I would also like to get this harness for a 12 week old, but not sure what size? He is approaching 20 pounds. They only indicate girth size, which is confusing.

thanks!


----------



## darbysdad (Dec 23, 2011)

Wow. You guys are persuasive! I just ordered Darby one! I hope you dont sell Kirby vacuums, because I really cant afford one.....:wave:


----------



## klke (Apr 24, 2009)

I use the Easy Walk Harness and love it. I didn't get it until our puppy was about 4 months. We tried the choke collar but she still had a tight leash even with reinforcement. My kids didn't like walking her because their hands hurt from wrapping the leash around their hands. The Easy Walk worked immediately. I use it whenever we go for a walk or go somewhere that she will be leashed for awhile. She doesn't mind it or bite at it.
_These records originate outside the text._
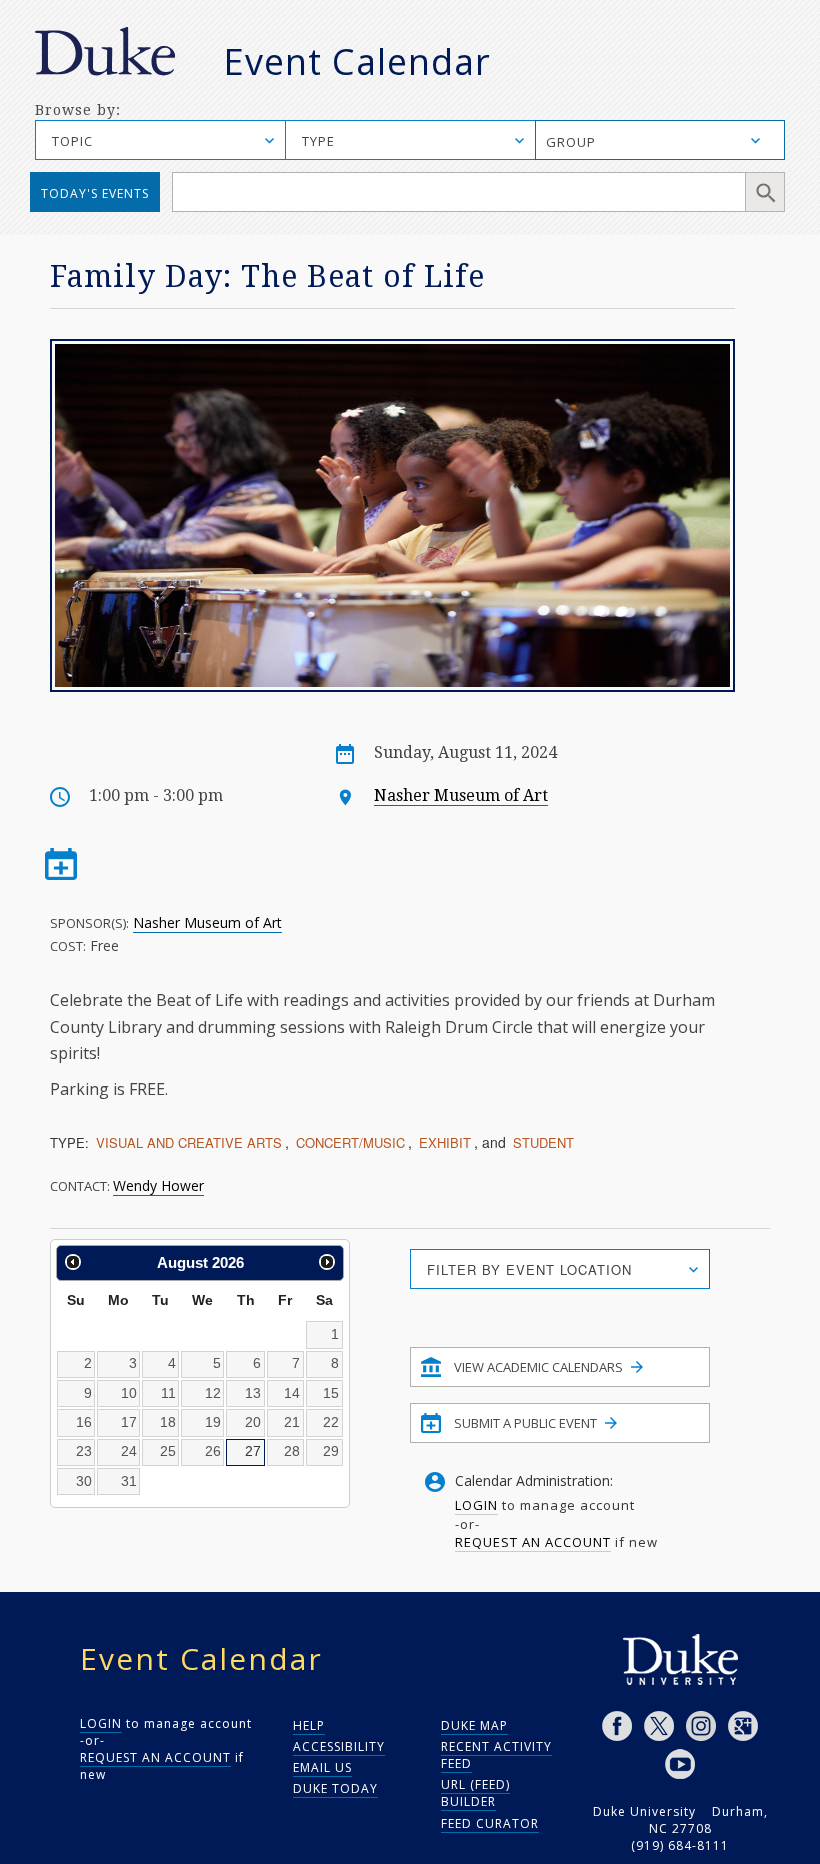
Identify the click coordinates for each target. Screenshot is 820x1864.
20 (253, 1422)
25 (168, 1451)
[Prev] (73, 1262)
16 (84, 1422)
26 (213, 1451)
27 (253, 1451)
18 (168, 1422)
If I knew how good it worked, I would have bought it sooner. Good luck!


----------



## swhome247 (Oct 22, 2013)

In the last few posts, what exactly are you referring to? The martingale collar or gentle leader harness? With a leash, I need to train not to eat it. I need to invest in some Bitter Apple I'd say. Lol. But have wondered about harnesses, etc. doing a search of posts now.


----------



## Willow52 (Aug 14, 2009)

The biggest issue I had with using the EZ Walk Harness is since the leash clips onto the front, the leash is right there ready for puppy to grab. I had better luck with the Sporn Non-pull Mesh Harness, the leash clips on the back.


----------



## laprincessa (Mar 24, 2008)

I'm probably one of the few who will say this, but I really wish we'd never used a harness of any kind. The Easy Walk was useless because he was a master at getting a leg over the leash and that eliminated any benefit. The Sporn just taught him to pull harder. The Halti was a mess that never was a success. The ONLY thing that has worked, and it's hard work because we have 6 years of my mistakes to undo, is constant practice walking with a martingale collar. Training, training, training - do it now and you won't have to be visiting your chiropractor weekly a few years from now.


----------